Hydrangea petiolaris

19 May

Hydrangea petiolaris (07/05/2011, London)

Hydrangea petiolaris (07/05/2011, London)

Position: Full sun to dappled shade

Soil: Moist, well drained

Flowering period: Mid summer

Eventual Height: 15m

Eventual Spread: 4m

Hardiness: 4a, 4b, 5a, 5b, 6a, 6b, 7a, 7b, 8a, 8b, 9a

Family: Hydrangeaceae

Hydrangea petiolaris is a deciduous self clinging climber (via aerial roots) with vigorous woody shoots. Its dark green leaves are ovate to rounded, have a heart shaped bases, are up to 11cm long and 8cm broad. These turn yellow in autumn before dropping. In summer domed corymbs composed of white and occasionally sterile flowers appear.

Hydrangea petiolaris Wall Trained (18/07/2015, Kew Gardens, London)

Hydrangea petiolaris Wall Trained (18/07/2015, Kew Gardens, London)

Hydrangea petiolaris, commonly known as Climbing Hydrangea, is native to parts of Russia, Korea, Taiwan and Japan, Hydrangea petiolaris is also known as Hydrangea anomala subsp. petiolaris.

The etymological root of the binomial name Hydrangea is derived from the Greek hydor ‘water’ and aggeion ‘a vessel or vase’. Petiolaris alludes to its long petioles (the stalk that joins a leaf to the stem).

Hydrangea petiolaris flower (07/05/2011, London)

Hydrangea petiolaris flower (07/05/2011, London)

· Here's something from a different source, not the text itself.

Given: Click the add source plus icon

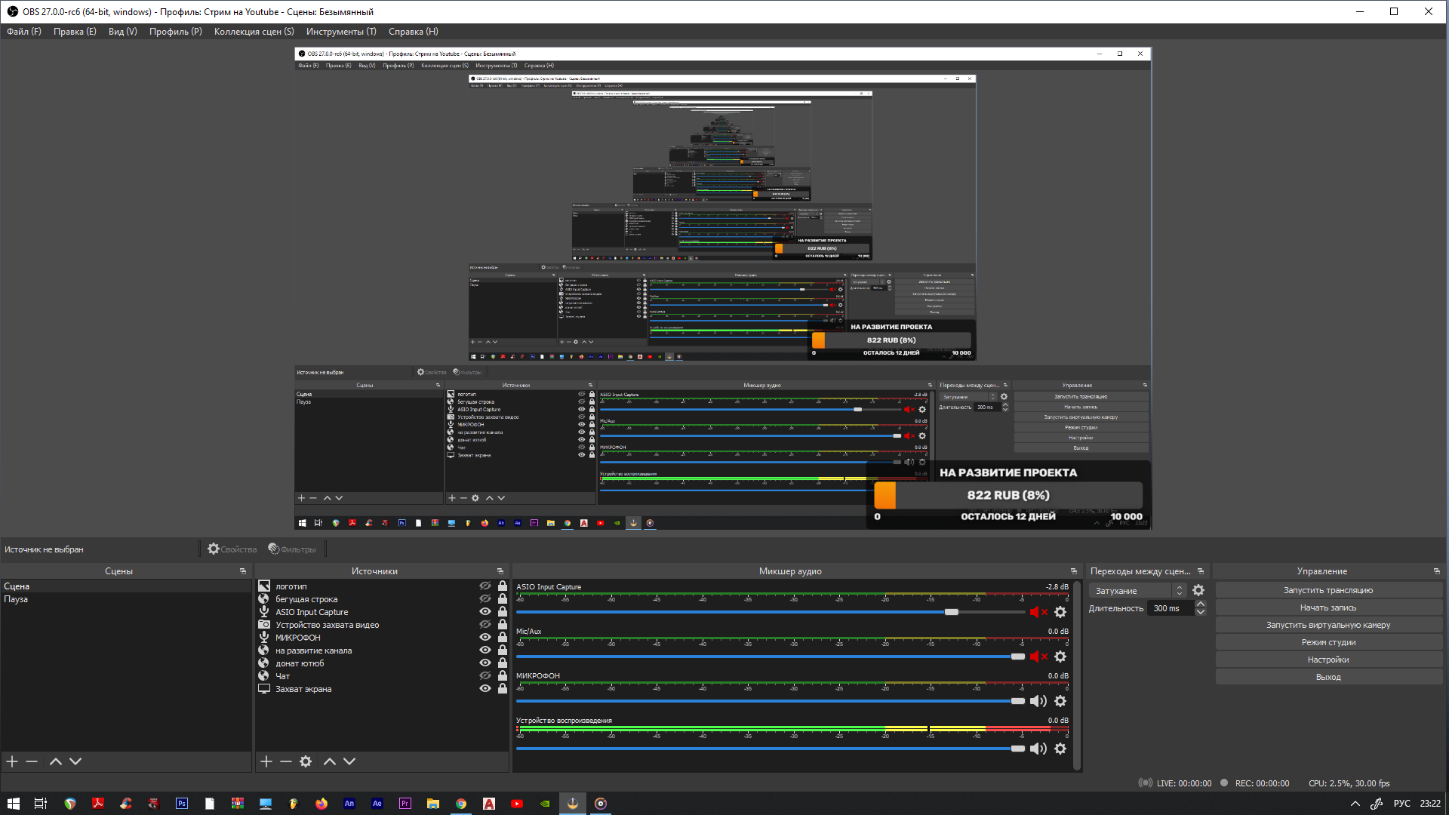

Hydrangea petiolaris is useful to the landscape architect as a self clinging climber, particularly in more shady areas, which provides white flowers during late spring to early summer.

Hydrangea petiolaris will tolerate heavy clay soils but will not take to exposed locations and will prefer shade to a sunny location.

Ecologically, Hydrangea petiolaris  will attract pollinating insects such as bees that will feed on its nectar.

The Royal Horticultural Society have given Hydrangea petiolaris their prestigious Award of Garden Merit.

Hydrangea petiolaris leaf (07/05/2011, London)

Hydrangea petiolaris leaf (07/05/2011, London)

Hydrangea petiolaris requires little maintenance. Overlong shoots may be  cut back immediately after flowering. Pruning should be kept to a minimum towards the top of the plant as this is where the majority of flowers will be produced. Established plants can withstand hard pruning, however, flowering will be reduced for a few years. Drastic pruning should be staggered over three to four years so as to not reduce the inflorescence too much.